The above-mentioned source driver is the IC receiving the differential signal. In an actual operation, in the case that the amplitude of the differential signal received by the source driver is larger than 200 mV, the differential signal may be correct and correspond to the number “1”. However, in the case that the amplitude of the differential signal arriving at the source driver drops below 200 mV due to layout, temperature, different load images, or the like, the differential signal received by the source driver may merely correspond to the number “0”, and thus the sent differential signal is different from the differential signal received by the source driver, which results in a risk of abnormal display. In this case, the eye diagram amplitude is required to be improved. However, in the case that the eye diagram amplitude is set too high in the beginning, the power consumption is increased, although the display requirements under different conditions may be meet. Therefore, according to the method for modulating an eye diagram amplitude in at least one embodiment of the present disclosure, the eye diagram amplitude of the source driver is modulated based on the comparison result which is obtained by the comparison unit and indicates whether the differential signal received by the source driver is identical to the preset differential signal.

*Provided data*.
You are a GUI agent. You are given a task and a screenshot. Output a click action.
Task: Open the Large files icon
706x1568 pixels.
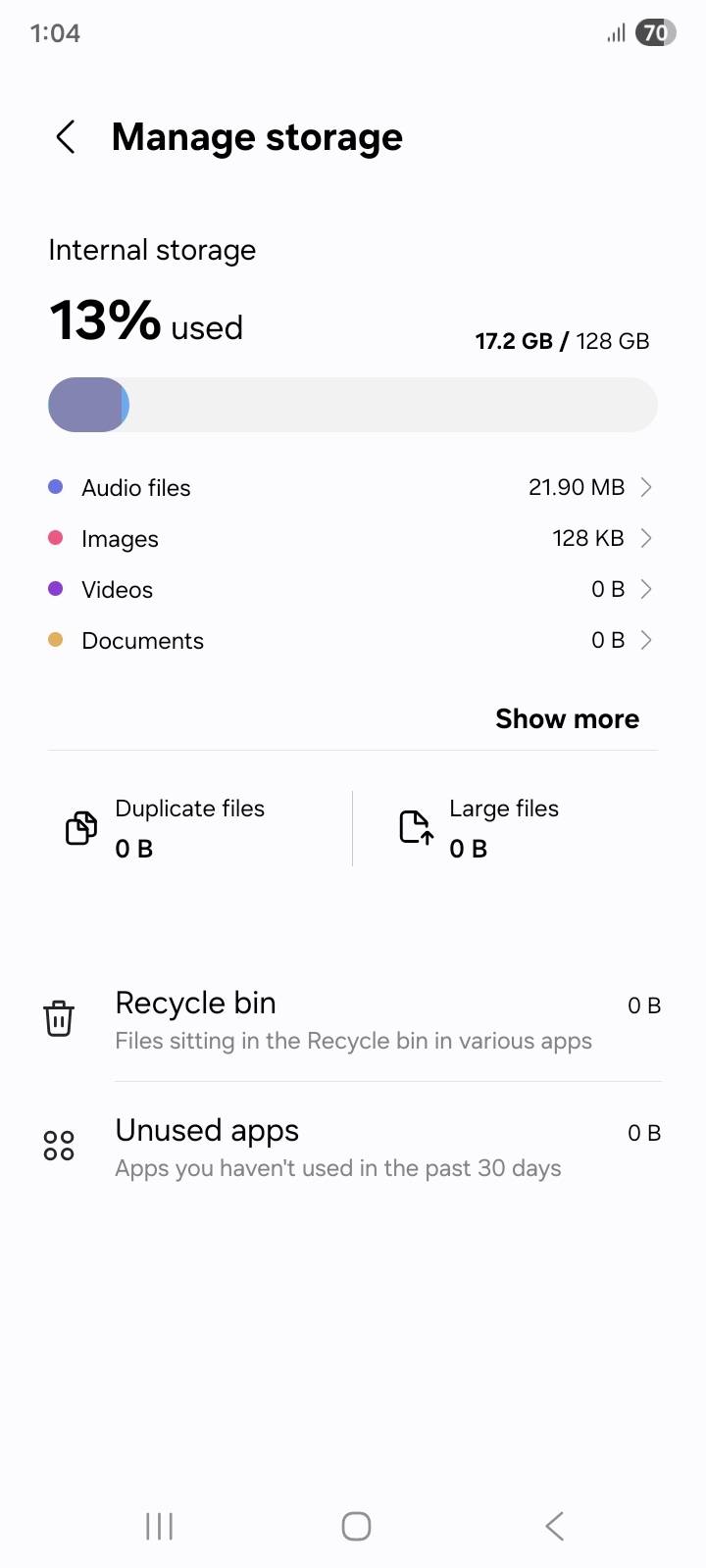(416, 828)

*Work required*.
Continue the patent passage on modulating the source driver's eye diagram amplitude, starting after its final sentence.

*Task answer*.
In some embodiments of the present disclosure, in the case that the comparison result is a first comparison result indicating that the differential signal received by the source driver is identical to the preset differential signal, the modulating step further includes:

presetting a first eye diagram modulating step length; and

decreasing, by the eye diagram amplitude modulating unit, the eye diagram amplitude of the source driver by the first eye diagram modulating step length, proceeding to the preset differential signal outputting step and the comparing step until the comparison result turns into a second comparison result indicating that the differential signal received by the source driver is different from the preset differential signal, increasing by the eye diagram amplitude modulating unit, based on the second comparison result, the eye diagram amplitude of the source driver by the first eye diagram modulating step length, and stopping the step.

Optionally, the first eye diagram modulating step length may be 10 mV or 5 mV, and in an actual operation, the first eye diagram modulating step length may also be adjusted according to actual situations, which is not limited herein.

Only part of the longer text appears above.